In my early London days I inhabited a subterranean bedsit just a few streets from Nipa. I had to leave when the police told me that the bedsit buried even further below mine was an S&M dungeon and, as it wasn’t the only one, the whole building was to be closed down. I had rather wondered why my neighbours were all a) women and b) had so many friends, but hadn’t thought too much of it.

I used to glance wistfully in at the door of the Royal Lancaster Hotel back then, it was well out of my price range as you might imagine, so it’s nice to be finally going through those big revolving doors, going up the stairs and getting lost. Where the hell is Nipa? A kindly maid sets me right and this is to be a theme. The staff at Nipa are so friendly, so at ease with each other that this is more like a family restaurant than a hotel one. Mind you not many family restaurants kit out the male waiters in fancy sashes nor have quite so much ornate wood panelling on display. The view over to Hyde Park is rather pleasant too. This is a comfortable place, sister in fact to Nipa in Bangkok.

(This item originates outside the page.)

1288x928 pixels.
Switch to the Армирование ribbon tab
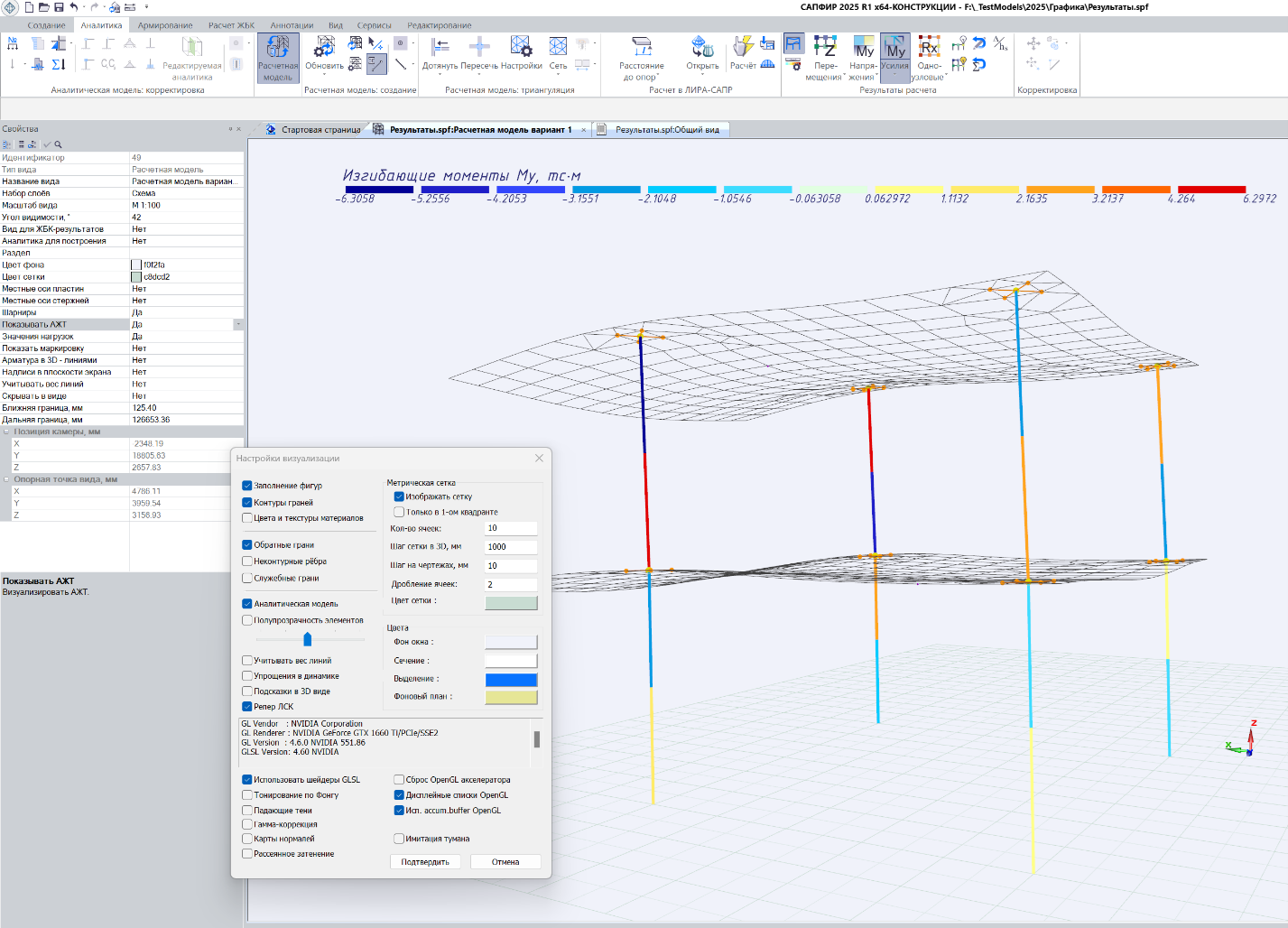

Prices are comfortable too, a Crozes Hermitage at £27 seems pretty reasonable by most hotel mark up standards and dish prices aren’t too bad either with a set menu for two kicking off at £30 and looking to be a pretty comprehensive demonstration of what head chef Nongyao Thoopchoi, who has been there fifteen years, can do. Even so we go a la carte with a fairly unadventurous choice of starter of the Nipa mixed platter. Satays of course are a part of it; moist and well cooked they slide of the wooden skewers with ease ready to be dunked in a decent satay sauce. There are small steamed parcels of chicken with peanut that you wrap up in a leaf of iceberg lettuce and Kaseam Jongpitikrat restaurant manager advises us to place a piece of the birds eye chilli supplied into the centre. Pop the whole thing in the mouth, enjoy the flavours and wait for the chilli bomb to go off. Very nice and rather fun, with the chilli kick arriving at just the right moment to lift the whole experience. Spring rolls are fresh and clear of excess oil and small parcels of crab in deep fried wonton wrappers equally so. The fish cakes are a little rubbery but they seem to be bouncy everywhere I go, so maybe that’s just how they are destined to be.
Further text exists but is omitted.